Like Farzana, many earn their living by being called upon for rituals such as blessing newborns or to bring life to weddings and parties as dancers — and, sometimes, in more clandestine ways.
But despite these signs of integration they live daily as pariahs, often reduced to begging and prostitution, subjected to extortion and discrimination.
The catalyst for TransAction’s mobilisation in Peshawar was the exclusion of transgenders from aid to populations fleeing Talibanisation and fighting in the tribal areas on the border with Afghanistan.
Sohana, 24, fled in 2008 from Kurram tribal district, where the Taliban had banished dancing and music, and forced men to grow beards.
“If I had stayed, I would be dead by now,” she says.
But in Peshawar, the UN helped only displaced families.
“We had no help from anyone… We started protesting,” says the young woman, concealing beneath her shawl the curves she has created with silicone implants.
“Many people spoke out, saying that people like us also need to have our rights respected,” says Sohana, who nevertheless despairs of ever being tolerated by her family.
TransAction now has 40,000 followers on its Facebook page, and local newspapers have become sympathetic in their coverage of hijras, reviving the debate on their status in Pakistan.
“A lot of NGOs have worked with the transgender community, but mostly focused on HIV, whereas (TransAction’s) priority was protection from violence, harassment, attacks and extortion,” said Qamar Naseem, a women’s rights activist who helped TransAction to be heard.
Perhaps the most famous case to be highlighted was that of Alisha, who died after an assault in May last year because, her supporters said, she did not receive treatment at the gender-segregated hospital in Peshawar in time due to her identity.
Against all odds, conservative and Islamist lawmakers are sensitive to their cause.
“They are a creature of God. Allah’s creation. They should have their rights, as we have,” said conservative MP Amina Sardar, who spearheaded legislation supporting political franchise for khawajasiras.
“This is what I preach.
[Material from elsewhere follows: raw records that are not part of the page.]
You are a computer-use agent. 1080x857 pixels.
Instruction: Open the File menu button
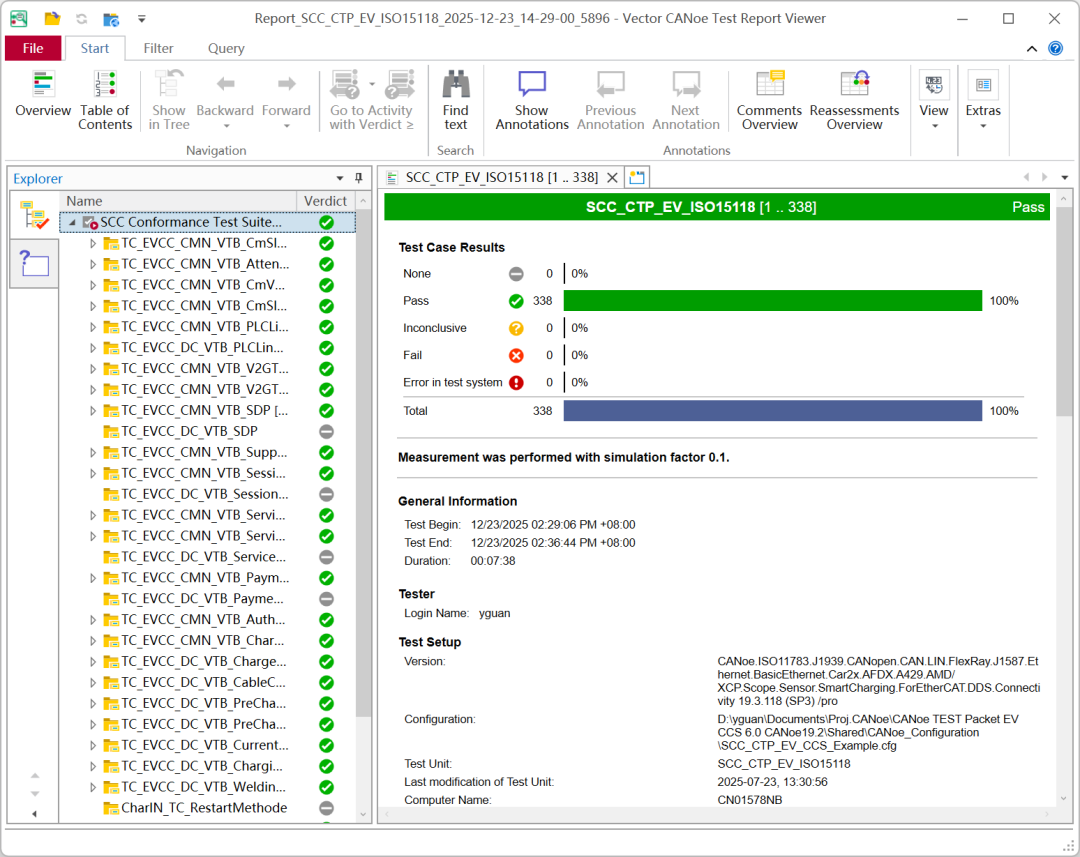click(x=33, y=48)
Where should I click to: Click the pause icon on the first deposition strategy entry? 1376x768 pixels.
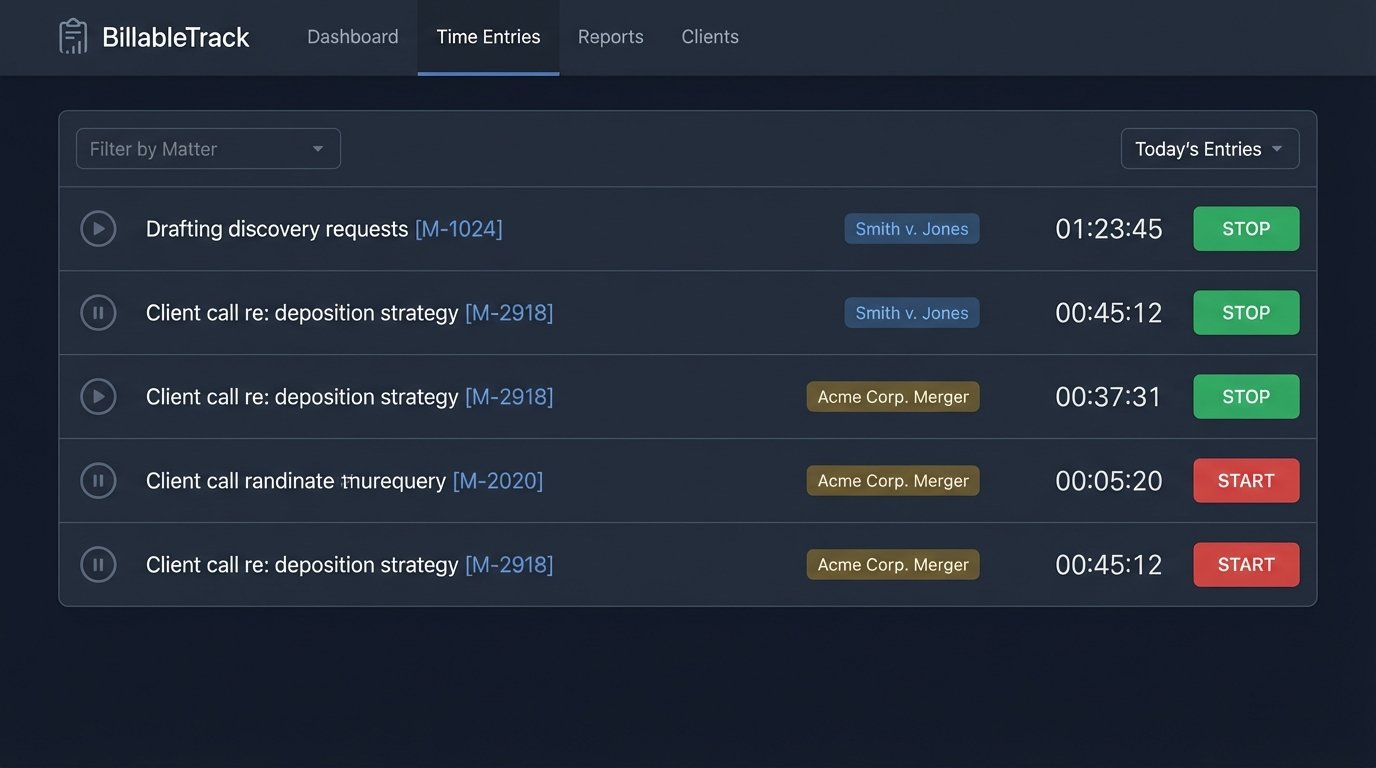point(98,312)
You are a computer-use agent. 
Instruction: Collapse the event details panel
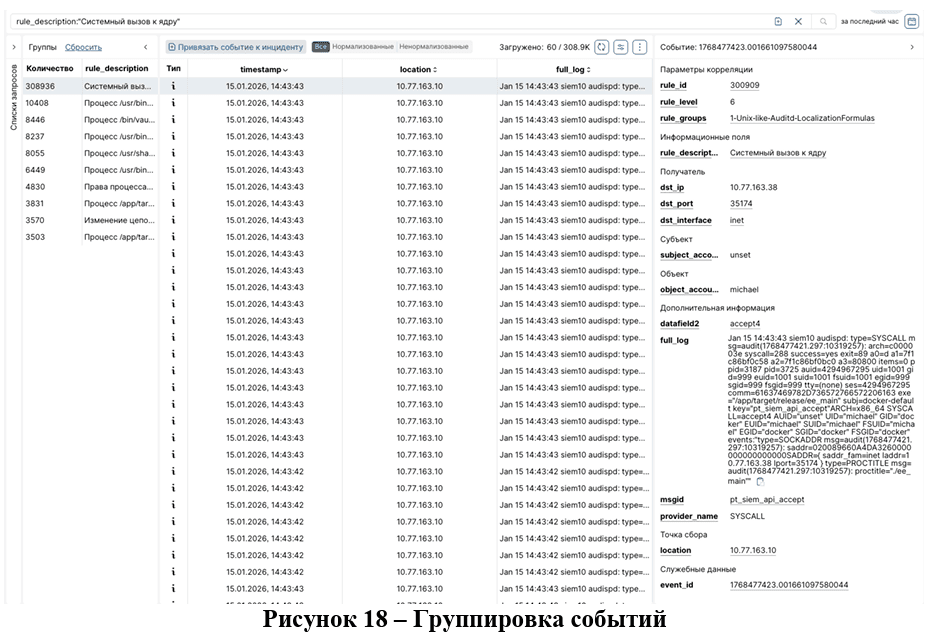pos(912,47)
Hijras are Muslim, same human beings (as us), with the same rights,” said Mullah Tayyab Qureshi, imam of the main Peshawar mosque.
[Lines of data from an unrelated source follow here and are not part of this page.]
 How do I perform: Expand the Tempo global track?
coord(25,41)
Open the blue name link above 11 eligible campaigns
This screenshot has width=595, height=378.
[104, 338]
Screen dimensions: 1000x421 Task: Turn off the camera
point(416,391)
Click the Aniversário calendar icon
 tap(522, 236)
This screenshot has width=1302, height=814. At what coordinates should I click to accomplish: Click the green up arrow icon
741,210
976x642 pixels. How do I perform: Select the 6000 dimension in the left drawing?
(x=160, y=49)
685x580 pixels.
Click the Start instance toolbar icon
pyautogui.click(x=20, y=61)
Several support measures have already been voted in, and KP is working on a transgender protection program which, if passed, will become the second adopted by a province in South Asia, Nasim said.
But access to education and employment is a major challenge for these women.
Most khawajasiras say they have been abandoned or bullied to the point of fleeing their families, often as they approach adolescence, when their effeminate behavior becomes intolerable in a patriarchal society where homosexuality is illegal.
The community is also weakened by the practices of some so-called “gurus” who act as merciless pimps, exploiting disoriented young people instead of behaving as the protective adoptive mothers most pride themselves on being.
Paro, who left her parents and school aged 11, was prostituted, raped, and shot before joining TransAction.
“I’ve liked dancing since I was a child, but nobody respects that,” she sighs.
She cut down on her dance performances and launched a small embroidery business after the killing of her friend Alisha.
In her sweet pink room, she creates flamboyant outfits for other hijras.
On the wall, two screens: one broadcasts music clips, but the other is the video surveillance she installed in front of her door — six TransAction leaders have been assaulted because of their activism.